A financing program must:
(1) impose requirements and conditions on financing arrangements to ensure timely repayment;
(2) require an energy audit or renewable energy system feasibility study to be conducted on the qualifying real property and reviewed by the implementing entity prior to approval of the financing;
(3) require the inspection of all installations and a performance verification of at least ten percent of the energy improvements financed by the program;
(4) not prohibit the financing of all cost-effective energy improvements not otherwise prohibited by this section;
(5) require that all cost-effective energy improvements be made to a qualifying real property prior to, or in conjunction with, an applicant's repayment of financing for energy improvements for that property;
(6) have energy improvements financed by the program performed by licensed contractors as required by chapter 326B or other law or ordinance;
(7) require disclosures to borrowers by the implementing entity of the risks involved in borrowing, including the risk of foreclosure if a tax delinquency results from a default;
(8) provide financing only to those who demonstrate an ability to repay;
(9) not provide financing for a qualifying real property in which the owner is not current on mortgage or real property tax payments;
(10) require a petition to the implementing entity by all owners of the qualifying real property requesting collections of repayments as a special assessment under section 429.101;
(11) provide that payments and assessments are not accelerated due to a default and that a tax delinquency exists only for assessments not paid when due; and
(12) require that liability for special assessments related to the financing runs with the qualifying real property.
Energy generated by an energy improvement may not be sold, transmitted, or distributed at retail and may not provide for end use of the electrical energy from an off-site facility. On-site generation is allowed to the extent provided for in section 216B.1611.
Financing provided under this section must have:
(1) a cost-weighted average maturity not exceeding the useful life of the energy improvements installed, as determined by the implementing entity, but in no event may a term exceed 20 years;
(2) a principal amount not to exceed the lesser of 20 percent of the assessed value of the real property on which the improvements are to be installed or the actual cost of installing the energy improvements, including the costs of necessary equipment, materials, and labor, the costs of each related energy audit or renewable energy system feasibility study, and the cost of verification of installation; and
(3) an interest rate sufficient to pay the financing costs of the program, including the issuance of bonds and any financing delinquencies.
A financing program must include cooperation and coordination with the conservation improvement activities of the utility serving the qualifying real property and other public and private energy improvement programs.
Upon completion of a project, an implementing entity shall provide a borrower with a certificate stating participation in the program and what energy improvements have been made with financing program proceeds.
An implementing entity that finances an energy improvement under this section must:
(1) secure payment with a lien against the qualifying real property; and
(2) collect repayments as a special assessment as provided for in section 429.101 or by charter, provided that special assessments may be made payable in up to 20 equal annual installments.

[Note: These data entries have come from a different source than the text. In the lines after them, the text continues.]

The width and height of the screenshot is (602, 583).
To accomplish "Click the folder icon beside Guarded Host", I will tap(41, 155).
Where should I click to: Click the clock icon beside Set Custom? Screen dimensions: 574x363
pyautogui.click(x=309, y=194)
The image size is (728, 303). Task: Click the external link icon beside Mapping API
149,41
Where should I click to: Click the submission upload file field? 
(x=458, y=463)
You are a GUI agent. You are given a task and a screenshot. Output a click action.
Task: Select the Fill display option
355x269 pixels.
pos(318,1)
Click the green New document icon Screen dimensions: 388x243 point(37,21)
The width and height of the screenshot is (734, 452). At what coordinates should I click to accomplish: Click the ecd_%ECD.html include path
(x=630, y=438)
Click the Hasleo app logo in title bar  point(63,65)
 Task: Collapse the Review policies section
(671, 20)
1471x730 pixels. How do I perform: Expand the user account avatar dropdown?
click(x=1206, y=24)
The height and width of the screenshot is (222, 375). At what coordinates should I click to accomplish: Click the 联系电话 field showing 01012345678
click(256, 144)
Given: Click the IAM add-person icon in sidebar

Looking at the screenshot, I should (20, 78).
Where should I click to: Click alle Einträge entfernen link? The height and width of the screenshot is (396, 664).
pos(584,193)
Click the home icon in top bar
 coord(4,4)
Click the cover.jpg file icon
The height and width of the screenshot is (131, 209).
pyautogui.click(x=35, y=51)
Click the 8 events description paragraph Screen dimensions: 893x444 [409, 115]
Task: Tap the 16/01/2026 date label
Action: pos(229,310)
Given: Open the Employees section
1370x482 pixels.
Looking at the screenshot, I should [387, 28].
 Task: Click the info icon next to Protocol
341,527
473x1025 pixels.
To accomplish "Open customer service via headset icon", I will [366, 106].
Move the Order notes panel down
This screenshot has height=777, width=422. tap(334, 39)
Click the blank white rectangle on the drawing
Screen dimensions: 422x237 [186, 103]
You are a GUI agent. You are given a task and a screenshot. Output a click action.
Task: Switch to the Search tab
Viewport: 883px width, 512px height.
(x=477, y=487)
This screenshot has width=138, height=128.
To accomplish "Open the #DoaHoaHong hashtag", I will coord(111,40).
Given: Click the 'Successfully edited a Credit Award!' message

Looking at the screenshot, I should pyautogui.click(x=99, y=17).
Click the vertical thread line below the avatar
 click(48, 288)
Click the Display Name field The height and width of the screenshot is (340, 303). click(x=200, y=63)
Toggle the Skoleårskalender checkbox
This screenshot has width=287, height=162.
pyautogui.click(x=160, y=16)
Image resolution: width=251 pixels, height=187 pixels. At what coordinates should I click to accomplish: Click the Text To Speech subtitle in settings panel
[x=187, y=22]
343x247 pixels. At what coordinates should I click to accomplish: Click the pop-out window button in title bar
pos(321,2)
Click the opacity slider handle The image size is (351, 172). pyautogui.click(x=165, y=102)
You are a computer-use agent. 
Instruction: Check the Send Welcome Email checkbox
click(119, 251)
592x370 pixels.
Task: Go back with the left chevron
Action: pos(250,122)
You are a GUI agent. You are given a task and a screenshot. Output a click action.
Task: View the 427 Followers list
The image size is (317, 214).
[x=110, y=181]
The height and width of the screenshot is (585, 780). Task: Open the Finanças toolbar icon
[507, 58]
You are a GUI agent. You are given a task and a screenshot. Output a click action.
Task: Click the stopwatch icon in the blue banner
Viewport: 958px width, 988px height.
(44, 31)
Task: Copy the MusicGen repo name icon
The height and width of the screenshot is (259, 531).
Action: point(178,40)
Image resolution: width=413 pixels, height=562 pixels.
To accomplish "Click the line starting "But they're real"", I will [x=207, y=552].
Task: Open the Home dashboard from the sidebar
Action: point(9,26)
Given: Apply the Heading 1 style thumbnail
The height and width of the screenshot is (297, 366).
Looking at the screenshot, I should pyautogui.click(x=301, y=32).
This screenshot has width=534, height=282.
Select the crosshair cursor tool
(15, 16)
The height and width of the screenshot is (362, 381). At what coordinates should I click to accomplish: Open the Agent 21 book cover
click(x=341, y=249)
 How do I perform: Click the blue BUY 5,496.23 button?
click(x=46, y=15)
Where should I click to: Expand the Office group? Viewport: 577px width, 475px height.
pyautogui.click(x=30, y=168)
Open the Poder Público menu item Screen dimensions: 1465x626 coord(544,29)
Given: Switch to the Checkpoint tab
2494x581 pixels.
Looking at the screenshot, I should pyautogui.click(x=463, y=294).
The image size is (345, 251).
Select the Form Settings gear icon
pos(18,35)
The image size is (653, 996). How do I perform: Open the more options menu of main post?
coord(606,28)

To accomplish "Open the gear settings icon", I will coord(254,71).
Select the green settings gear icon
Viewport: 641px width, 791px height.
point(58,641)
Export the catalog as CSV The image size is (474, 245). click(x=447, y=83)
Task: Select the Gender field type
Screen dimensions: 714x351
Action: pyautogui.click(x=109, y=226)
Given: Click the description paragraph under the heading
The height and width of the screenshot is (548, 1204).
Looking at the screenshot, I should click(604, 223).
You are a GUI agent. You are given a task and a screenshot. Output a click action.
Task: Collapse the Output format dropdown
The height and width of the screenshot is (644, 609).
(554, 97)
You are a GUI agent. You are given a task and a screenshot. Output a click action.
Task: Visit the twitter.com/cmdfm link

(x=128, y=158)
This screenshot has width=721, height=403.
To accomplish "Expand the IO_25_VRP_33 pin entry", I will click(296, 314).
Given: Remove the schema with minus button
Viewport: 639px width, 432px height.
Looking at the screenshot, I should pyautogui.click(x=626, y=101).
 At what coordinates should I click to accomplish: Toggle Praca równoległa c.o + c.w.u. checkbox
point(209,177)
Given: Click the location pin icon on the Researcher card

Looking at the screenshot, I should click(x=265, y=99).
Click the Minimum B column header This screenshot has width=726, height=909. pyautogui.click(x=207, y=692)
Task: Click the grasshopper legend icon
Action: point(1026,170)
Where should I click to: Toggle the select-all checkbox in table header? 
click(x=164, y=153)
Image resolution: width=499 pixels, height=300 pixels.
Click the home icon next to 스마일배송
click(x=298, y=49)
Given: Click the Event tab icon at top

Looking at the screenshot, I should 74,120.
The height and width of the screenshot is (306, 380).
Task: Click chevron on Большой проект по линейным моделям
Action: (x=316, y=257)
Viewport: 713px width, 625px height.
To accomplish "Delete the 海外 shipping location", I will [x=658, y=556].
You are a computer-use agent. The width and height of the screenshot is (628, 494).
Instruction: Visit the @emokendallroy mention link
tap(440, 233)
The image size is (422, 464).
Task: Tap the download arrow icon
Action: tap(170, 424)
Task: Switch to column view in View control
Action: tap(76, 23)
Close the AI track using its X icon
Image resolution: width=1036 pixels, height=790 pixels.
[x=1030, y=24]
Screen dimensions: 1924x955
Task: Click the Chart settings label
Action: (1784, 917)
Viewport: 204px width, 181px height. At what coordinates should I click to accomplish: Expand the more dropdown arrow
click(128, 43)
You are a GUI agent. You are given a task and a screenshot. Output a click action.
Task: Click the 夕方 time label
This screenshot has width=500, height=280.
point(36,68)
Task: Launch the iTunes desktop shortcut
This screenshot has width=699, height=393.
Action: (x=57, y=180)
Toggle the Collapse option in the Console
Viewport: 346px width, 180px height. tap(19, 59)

If the implementing entity is an authority, the local government that authorized the authority to act as implementing entity shall impose and collect special assessments necessary to pay debt service on bonds issued by the implementing entity under subdivision 8, and shall transfer all collections of the assessments upon receipt to the authority.
(a) An implementing entity may issue revenue bonds as provided in chapter 475 for the purposes of this section, provided the revenue bond must not be payable more than 20 years from the date of issuance.
(b) The bonds must be payable as to both principal and interest solely from the revenues from the assessments established in subdivision 7.
(c) No holder of bonds issued under this subdivision may compel any exercise of the taxing power of the implementing entity that issued the bonds to pay principal or interest on the bonds, and if the implementing entity is an authority, no holder of the bonds may compel any exercise of the taxing power of the local government. Bonds issued under this subdivision are not a debt or obligation of the issuer or any local government that issued them, nor is the payment of the bonds enforceable out of any money other than the revenue pledged to the payment of the bonds.
(a) An implementing entity is authorized to establish, acquire, and use additional or alternative funding sources for the purposes of this section.
(b) For the purposes of this subdivision, additional or alternative funding sources do not include issuance of general obligation bonds.